2.   The provisions of the certificate of incorporation of the corporation as heretofore amended and/or supplemented, and as herein amended, are hereby restated and integrated into the single instrument which is hereinafter set forth, and which is entitled Amended and Restated Certificate of Incorporation of Global Gold Corporation without any further amendments other than the amendments herein certified and without any discrepancy between the provisions of the certificate of incorporation as heretofore amended and supplemented and the provisions of the said single instrument hereinafter set forth.

 

3.  The amendments and the restatement of the certificate of incorporation herein certified have been duly adopted by the board of directors and the stockholders of the corporation in accordance with the provisions of Sections 228, 242, and 245 of the General Corporation Law of the State of Delaware.

 

4.   The sole amendment to the certificate of incorporation enacted as of November 27, 2017 amends Article Fourth to reduce on a Two Hundred Fifty One (251) for One (1) basis with no fractional shares the amount of authorized shares from One Hundred Million (100,000,000) to Three Hundred Ninety Eight Thousand Four Hundred Six (398,406), by specifically amending Article Fourth from “ FOURTH : The total number of shares of stock which the corporation is authorized to issue is one hundred million (100,000,000) shares of common stock, par value $.001 per share.” To “ FOURTH : The total number of shares of stock which the corporation is authorized to issue is Three Hundred Ninety-Eight Thousand Four Hundred Six (398,406) shares of common stock, par value $.001 per share.”
+++
Set tasks:
[1] Set down the stretch of the certificate of incorporation excerpt from "2.   The provisions" through "hereinafter set forth.", word for word.
[2] According to the certificate of incorporation excerpt, the amendments and restatement were adopted in accordance with which sections of the General Corporation Law of the State of Delaware?
The data that comes next has no connection to the certificate of incorporation excerpt.

Source excerpt:
+++
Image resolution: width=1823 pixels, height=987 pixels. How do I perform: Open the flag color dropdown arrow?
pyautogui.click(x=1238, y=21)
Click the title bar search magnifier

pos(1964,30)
+++
Answers to the problems:
[1]
2.   The provisions of the certificate of incorporation of the corporation as heretofore amended and/or supplemented, and as herein amended, are hereby restated and integrated into the single instrument which is hereinafter set forth, and which is entitled Amended and Restated Certificate of Incorporation of Global Gold Corporation without any further amendments other than the amendments herein certified and without any discrepancy between the provisions of the certificate of incorporation as heretofore amended and supplemented and the provisions of the said single instrument hereinafter set forth.

[2] Sections 228, 242, and 245.